The Overseas Operations Bill, which will be introduced to Parliament in September, has finally become a cause of contention between the major political parties. For a number of years the Conservatives had dominated the terrain upon which the legislation and the issues it is meant to address has been debated. Plans to introduce a presumption against guilt in any claims of wartime criminality more than five years old also became 2019 Conservative Manifesto pledge. 

ForcesWatch examined myths and realities of these “legacy” allegations, which pertain to the conduct of personnel in Iraq, Afghanistan and Northern Ireland, in a piece which can be read here. It was then-Prime Minister Theresa May who most clearly framed her party’s position, telling the 2016 party conference in an explicitly populist tone: ‘We will never again in any future conflict let those activist left-wing human rights lawyers harangue and harass the bravest of the brave, the men and women of our armed forces.’

The bill has been championed by every Tory prime minister since 2010 and framed by a number of key figures in the party – prominently, army officer-turned-veterans affairs minister Johnny Mercer – as a patriotic defence of UK military personnel and veterans from so-called “vexatious claims”.

Labour, which has been relatively quiet on the issue, including over the period of Corbynism, has now joined this debate with Shadow Defence Secretary John Healey writing to Defence Secretary Ben Wallace to demand a pause in the bill’s progress through parliament to allow for a fuller appraisal of its implications.

Healey warned that legislation could undermine ‘the history and rules-based international order that Britain has sought to construct and maintain’.

He added, ‘This clearly creates the risk that serious violations could go unpunished if an incident does not come to light for five years or if investigations are drawn out beyond that deadline,’ 

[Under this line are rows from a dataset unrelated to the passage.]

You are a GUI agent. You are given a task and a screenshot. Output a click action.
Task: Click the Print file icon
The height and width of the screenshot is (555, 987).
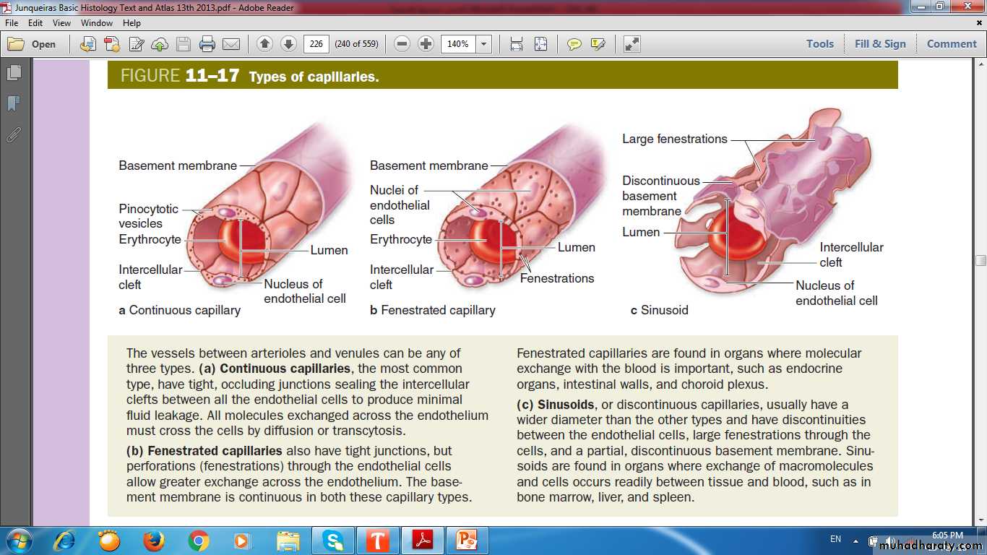click(x=207, y=44)
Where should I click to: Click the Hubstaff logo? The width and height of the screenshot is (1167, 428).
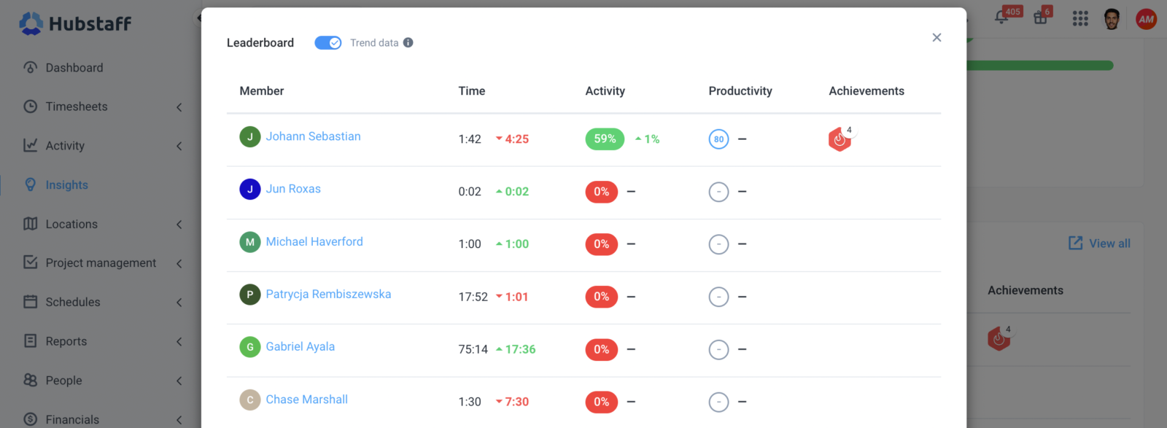point(75,23)
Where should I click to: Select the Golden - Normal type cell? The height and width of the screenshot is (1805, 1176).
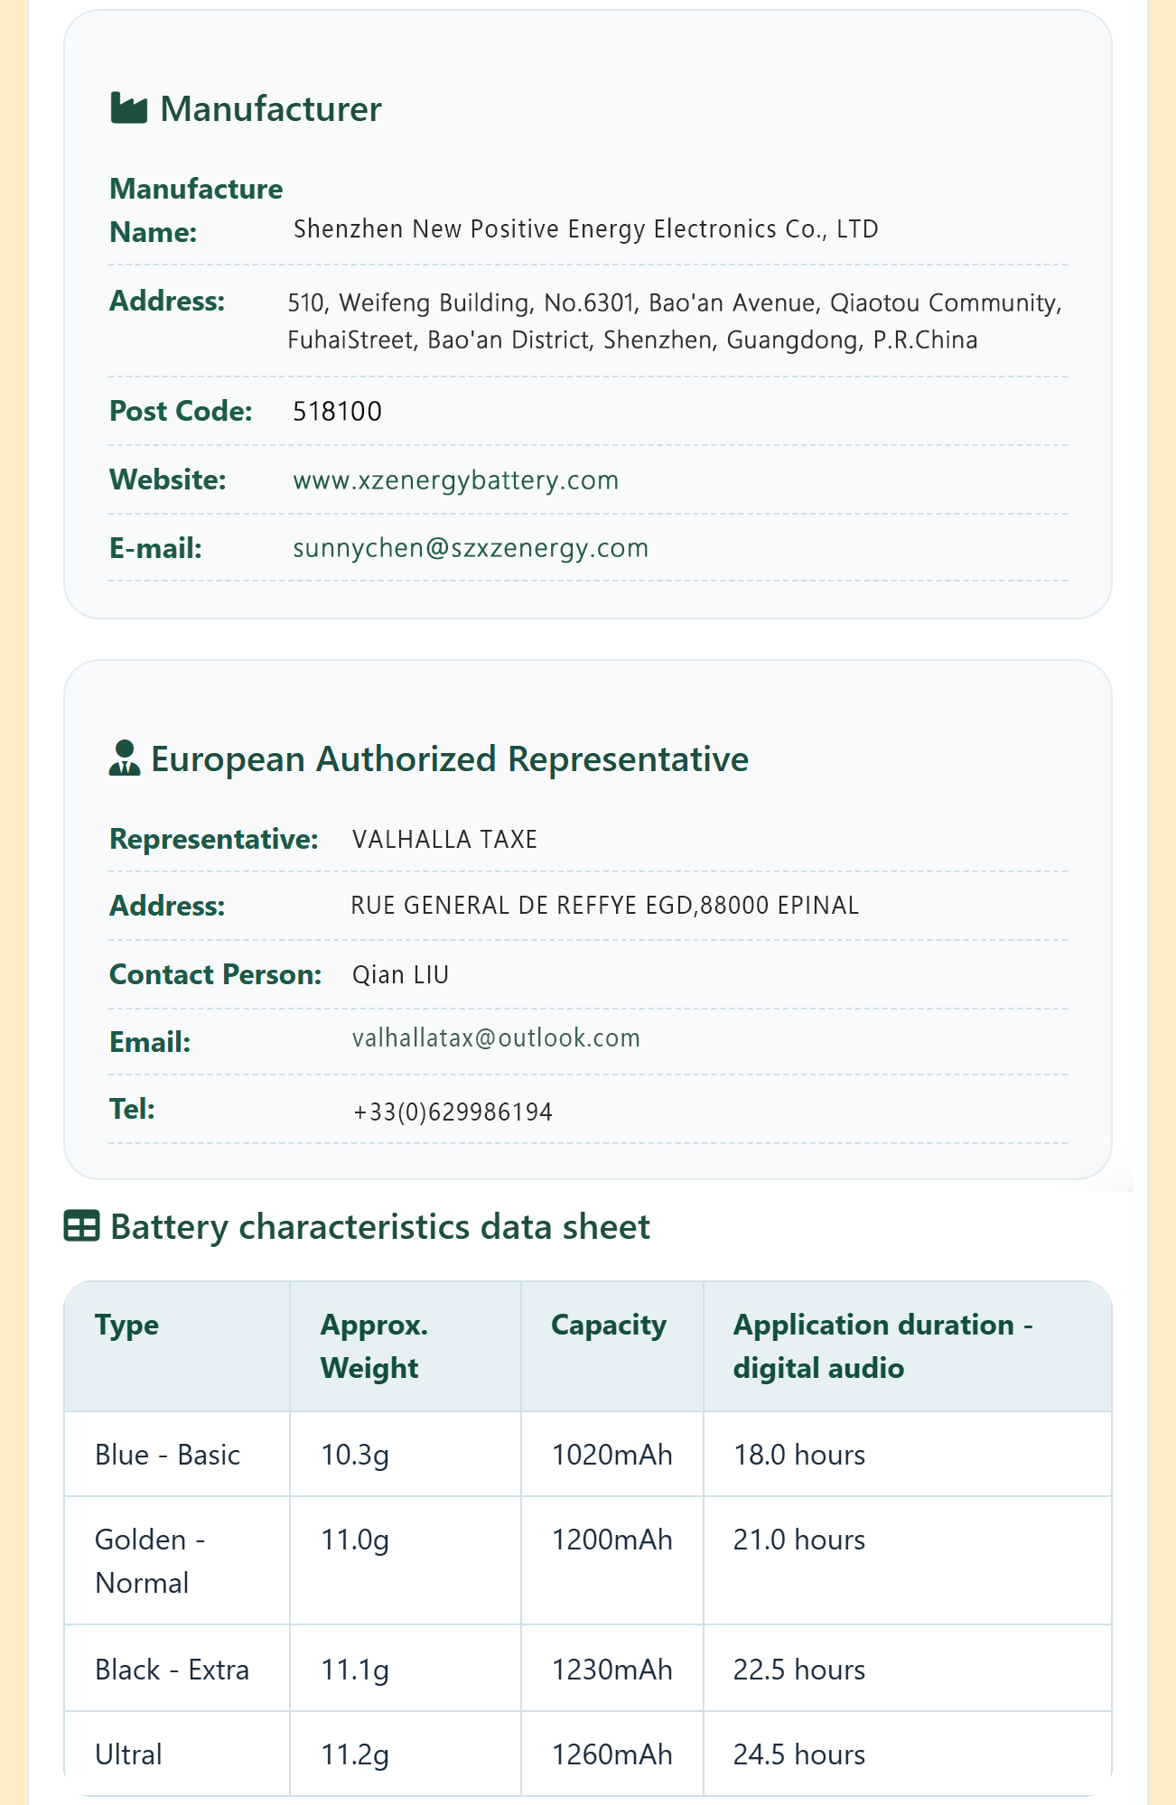[177, 1561]
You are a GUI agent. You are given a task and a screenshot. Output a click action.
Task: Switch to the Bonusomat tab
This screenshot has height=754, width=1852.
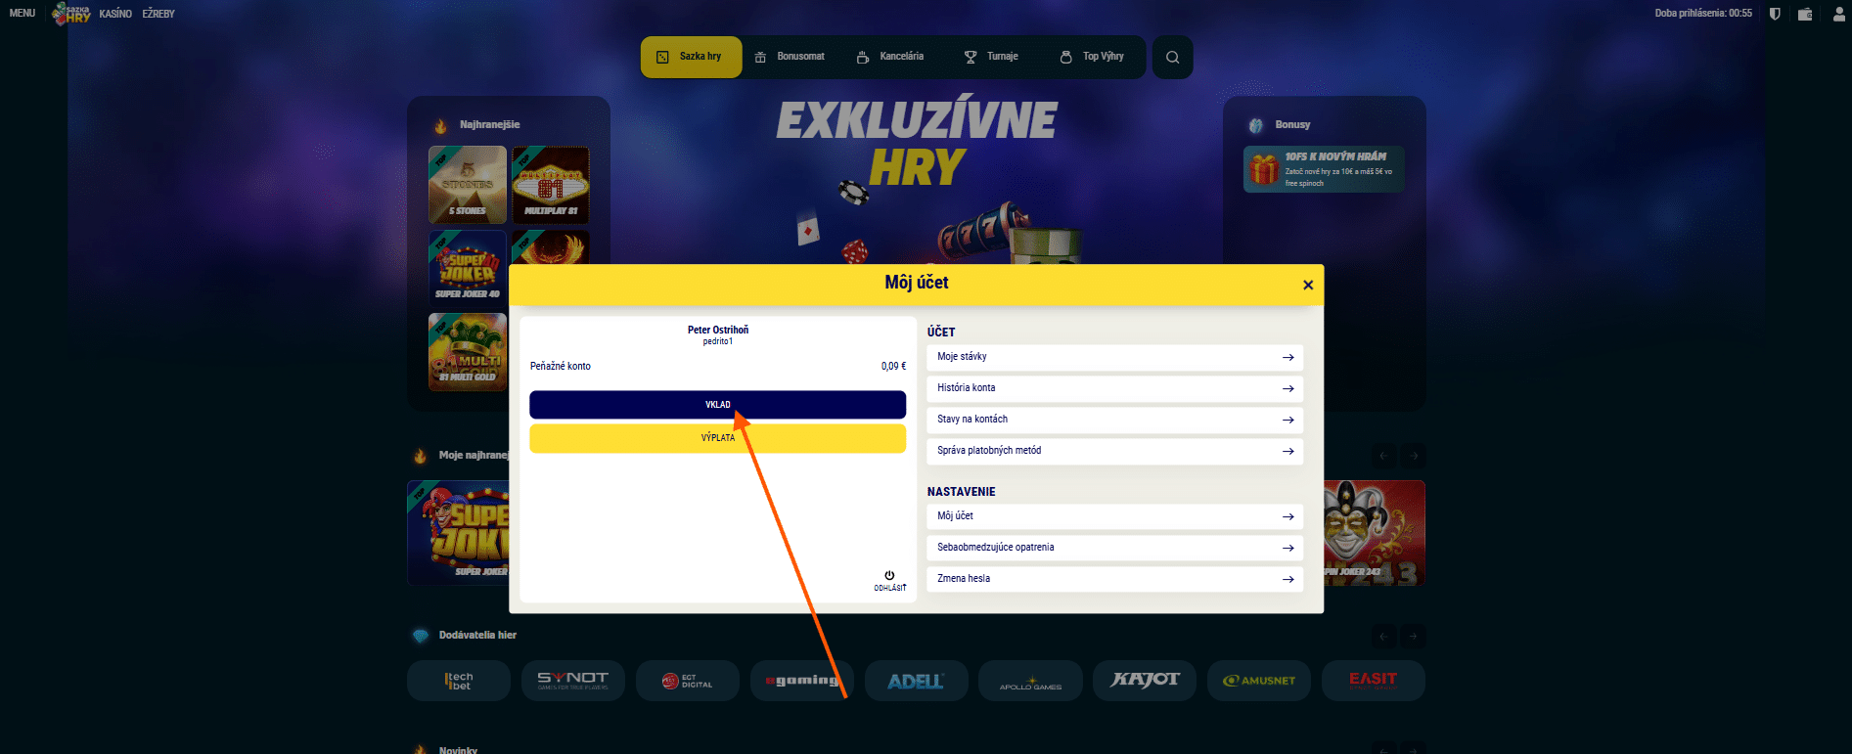790,57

Wallace, himself a former Guards officer, countered in the Sun newspaper which, alongside other right-wing publications like the Daily Mail, has championed the case for war crime indemnity for UK troops. ‘Labour’s new found facade of supporting our armed forces has been exposed for what it is – fake. Pausing the bill is a slap in the face to veterans who have gone through the turmoil of dealing with vexatious claims.’  

The MOD also commented to the Sun, saying that this “vital” piece of legislation would ‘protect military personnel and veterans from vexatious claims and the cycle of re-investigation into alleged offences.’

There are a number of notable characteristics in the MOD responses but three stand out. 

First, the confidently political tone of the intervention; this is a recent and worrying development, the context of which is discussed here. Secondly, the inference that protecting the troops is what drives the ministry’s interest, in contrast to the case made by critics that the legislation would strip serving and former personnel of their right to sue the MoD. Thirdly, the call to action to support “our armed forces” by passing legislation which would, again, according to critics, make it harder to hold the institution to account.

The politician’s exchanges are also instructive. Wallace’s position is one of a populist conservative militarism – ‘pausing the bill is a slap in the face to veterans’ – while Healey’s is that of the “progressive” militarist, citing (in the style of figures like Blair, Obama and Cameron) a largely mythological ‘rules-based international order’ which, in this liberal interpretation, Britain has ‘sought to construct and maintain’. 

There is no discernible space in either position for a critique of conflicts from which legacy allegations have arisen.

An anti-militarist critique of legacy allegations is nowhere represented. There is no discernible space in either position for a critique of conflicts from which legacy allegations have arisen. Both men (and both parties) portray themselves, albeit in quite different ways, as champions of the armed forces community defending the rights of soldiers and veterans against nefarious parliamentary opponents.  

The bill will be discussed in Parliament next month but with Labour’s late entry onto the stage, the Conservative’s large majority and their well-established hegemony over this topic makes it hard to see what kind of influence the former can wield.